The Sherpa — A History of the People Who Carried Himalayan Climbing

Who the Sherpa are — origins of the "people of the east"

The word "Sherpa" turns up constantly in Himalayan climbing news. What is less commonly known outside the climbing world is that Sherpa is not a job title — it is the name of an ethnic group.

Sherpa (Sherpa) means "people of the east" in Tibetan. The Sherpa are a Tibetan-origin people who once lived in eastern Tibet and migrated across the Himalaya into Nepal during the 17th and 18th centuries. They settled mostly in the Solukhumbu region at the southern base of Everest. After generations of living at altitudes from 3,000 to 4,000 m and above, the Sherpa have developed distinct physiological traits suited to low-oxygen environments.
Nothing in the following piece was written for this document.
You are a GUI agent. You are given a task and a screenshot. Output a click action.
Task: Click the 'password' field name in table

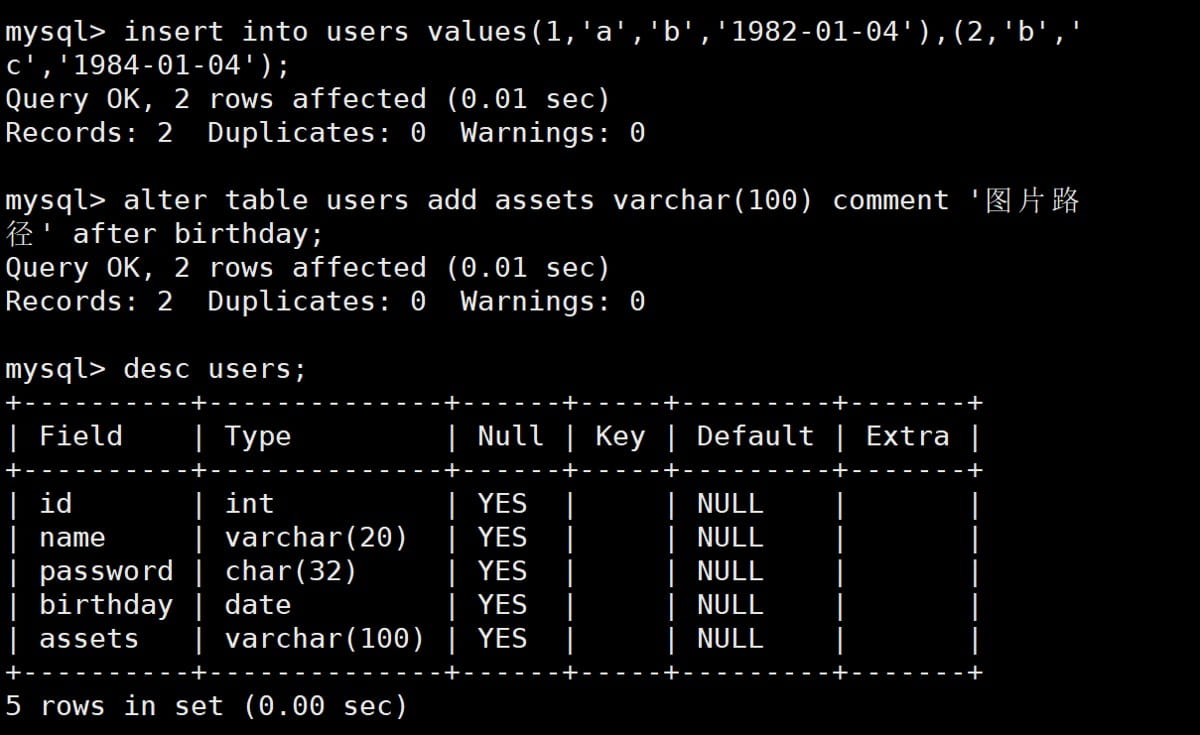click(106, 571)
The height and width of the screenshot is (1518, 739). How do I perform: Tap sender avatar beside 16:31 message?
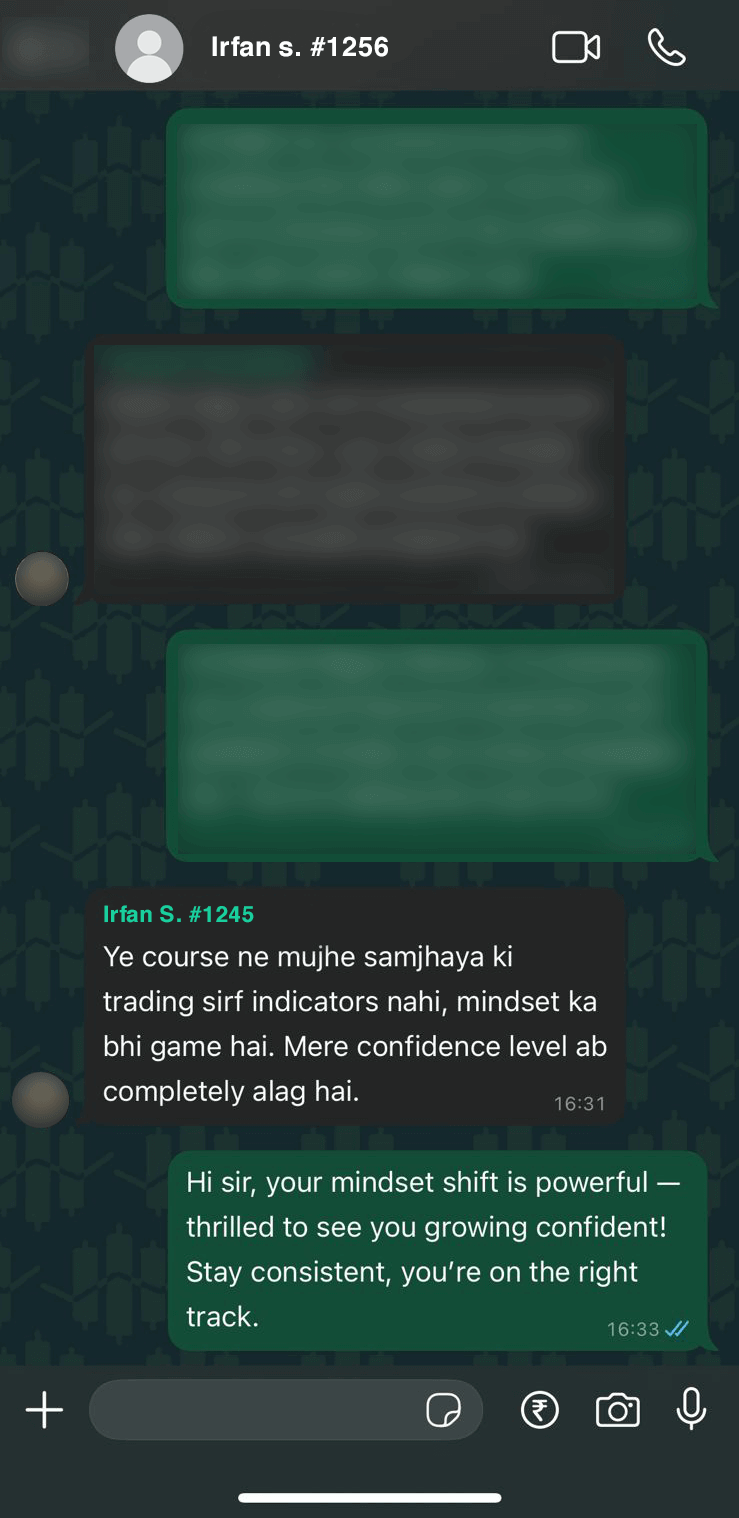click(x=40, y=1099)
Through the 19th century, Sherpa livelihoods centred on high-altitude herding and trade with Tibet. Mountains were where they lived and what they worshipped — not something you climbed. Their relationship with climbing only began in the 20th century, when foreign expeditions started arriving in the Himalaya.
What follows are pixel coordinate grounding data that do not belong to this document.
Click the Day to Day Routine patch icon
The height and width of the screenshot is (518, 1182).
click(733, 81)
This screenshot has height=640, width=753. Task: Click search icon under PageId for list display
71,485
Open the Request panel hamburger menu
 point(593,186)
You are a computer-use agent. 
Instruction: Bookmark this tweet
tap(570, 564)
The porter era — the invisible backbone of Himalayan climbing

In the early 20th century, when British and other European expeditions started pushing onto the highest peaks of the Himalaya, they began hiring Sherpa as porters — recognising at once that these were people whose bodies were already at home at altitude.

On the British Everest expeditions of the 1920s onward, Sherpas were the people who actually moved the enormous quantities of supplies up to the high camps. Over time, the strongest of them moved beyond pure load-carrying and were trusted with running the porter operation as the sirdar (head Sherpa) — effectively the field operations lead of the expedition.

And yet, in this era, the Sherpa were almost never treated as expedition members. They were hired labour. They took on the most dangerous work at altitude, and credit for the summit belonged, by unwritten convention, to the foreign climbers.

Tenzing Norgay — the man who made the first ascent of Everest

Any honest history of the Sherpa runs through Tenzing Norgay (1914–1986). Born in Solukhumbu, he started working as a porter for British Everest expeditions in the 1930s and built up an unmatched body of experience on the mountain.

In 1952 he joined a Swiss expedition and reached around 8,599 m — the highest any human had ever been at that time. Then, on 29 May 1953, as part of the British expedition led by John Hunt, he stood with the New Zealand climber Edmund Hillary on the summit of Everest, completing the first ascent of the highest mountain on Earth. It was his seventh attempt on Everest.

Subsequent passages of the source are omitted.